Illegal dumping has cost Dublin City Council €5.2m over five years

CCTV cameras to be installed in most heavily littered area of city centre, near Mountjoy Square, from early next year in planned crackdown

The council has received 61,824 reports of illegal dumping in Dublin since 2019

More than 60,000 instances of illegal dumping have cost Dublin City Council more than €5.2 million to remove since 2019, according to new figures.

Data obtained under the Freedom of Information Act shows that labour, fleet and disposal costs to remove illegal disregarded waste on streets across the city from 2019 to April 2024 has cost €5,205,422.

In that same period, the council has received 61,824 reports of illegal dumping.

In the first three months of 2024 alone, €214,424 has been spent responding to 3,496 reports of illegally dumped waste.

READ MORE

It comes as a new plans from Dublin City Council will see CCTV cameras installed in the city’s most heavily littered area, off the North Circular Road close to Mountjoy Square, to crack down on dumping.

The cameras are to be installed from early next year on Belvedere Place, Sherrard Street Lower and Summer Street North.

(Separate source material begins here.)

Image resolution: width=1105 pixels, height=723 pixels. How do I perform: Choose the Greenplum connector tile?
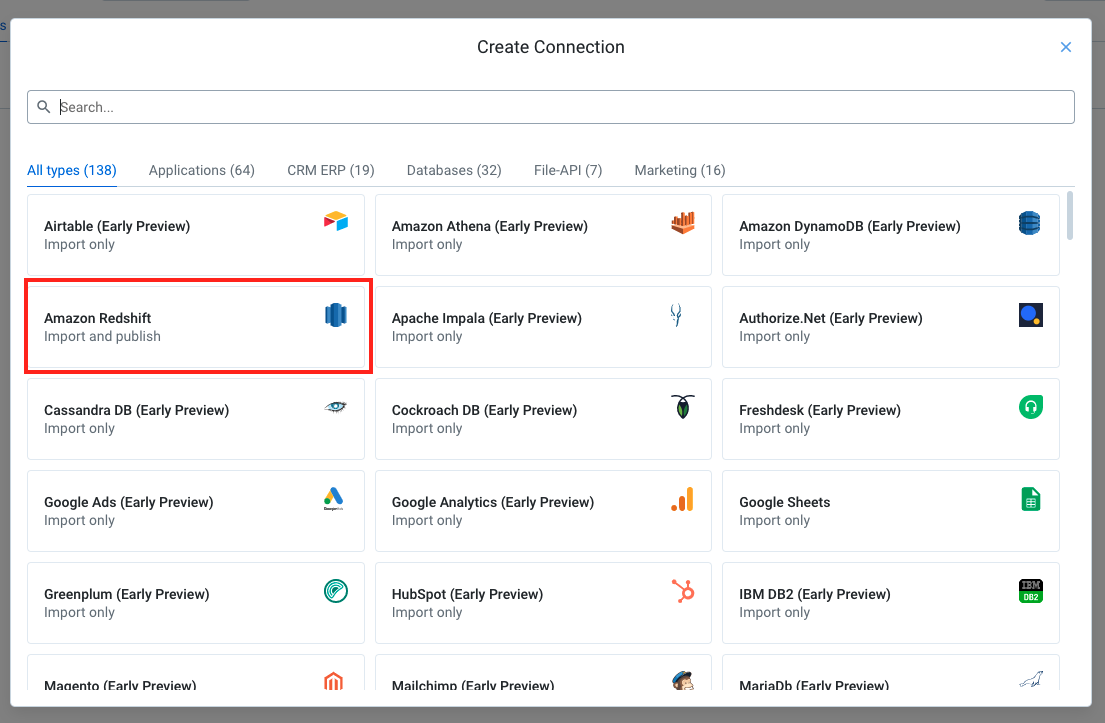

Patricia, a resident in her 60s who did not wish to give her surname, lives a stone’s throw away from both Belvedere Place and Sherrard Street Lower. She described waste in the area as a “hazard”.

She stressed, however, that people from outside the area often illegally dump their waste in laneways and on streets.

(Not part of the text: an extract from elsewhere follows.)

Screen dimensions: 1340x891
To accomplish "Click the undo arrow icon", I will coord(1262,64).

“You’ll see bags on the streets [from residents] but then there are people who drive in from other areas who actually just dump it here – it’s a bit of both,” she said, adding: “You see people in BMWs driving through here and dropping bags.”

“It would reflect badly on people from Dublin 1 and it’s not necessarily all people from Dublin 1 doing it,” she says, explaining that the issue is a “mixed bag”.

Although some residents in the surrounding areas have bins, some of the houses, dating back to the Victorian period, simply do not have the space and are exempt from requiring bins. Some tenants and homeowners use council street bins and bags instead.

“Unfortunately, the Victorians and the Edwardians didn’t have the facilities for bins and didn’t think ahead,” she said.

Public bins quickly fill up, before bin bags, laid beside these bins, accumulate throughout the day, with workers routinely dropping them off as they leave in the morning, she says.

Patricia, who has lived in the area for some 30 years, said the waste attracts seagulls and other animals that spread it along the streets, though she does not believe CCTV cameras are the answer.

She has concerns over her own privacy and believes money could be better spent on more creative, proactive measures such as underground waste systems seen in mainland Europe.

“You have to think of the whole picture, it’s complex,” she said.

The Irish Times view on using CCTV to control illegal dumping: a move worth supportingOpens in new window ]

Nilton Junior, who runs the Point, a pizzeria on Belvedere Road near two of the three streets due to have CCTV installed, said the issue has worsened in recent months since the introduction of the Re-turn deposit return scheme.

The scheme, he said, has resulted in people opening bin bags in search of recyclable bottles and cans, spreading waste in the process.

He added that although residents without bins primarily use “proper bin bags” to leave for collection, some use open shopping bags, causing a mess. This is “frustrating” for the owner of a business directly beside a public bin.

Other residents believe the problem of illegal dumping has improved significantly in recent years, with one living on Summer Street North recalling bin bags being constantly dropped on her street and the lane behind her home of more than 50 years.

“It used to be very bad, people would just drive down and drop them in the lane behind me,” she said, adding that CCTV previously installed in the lane “didn’t work”.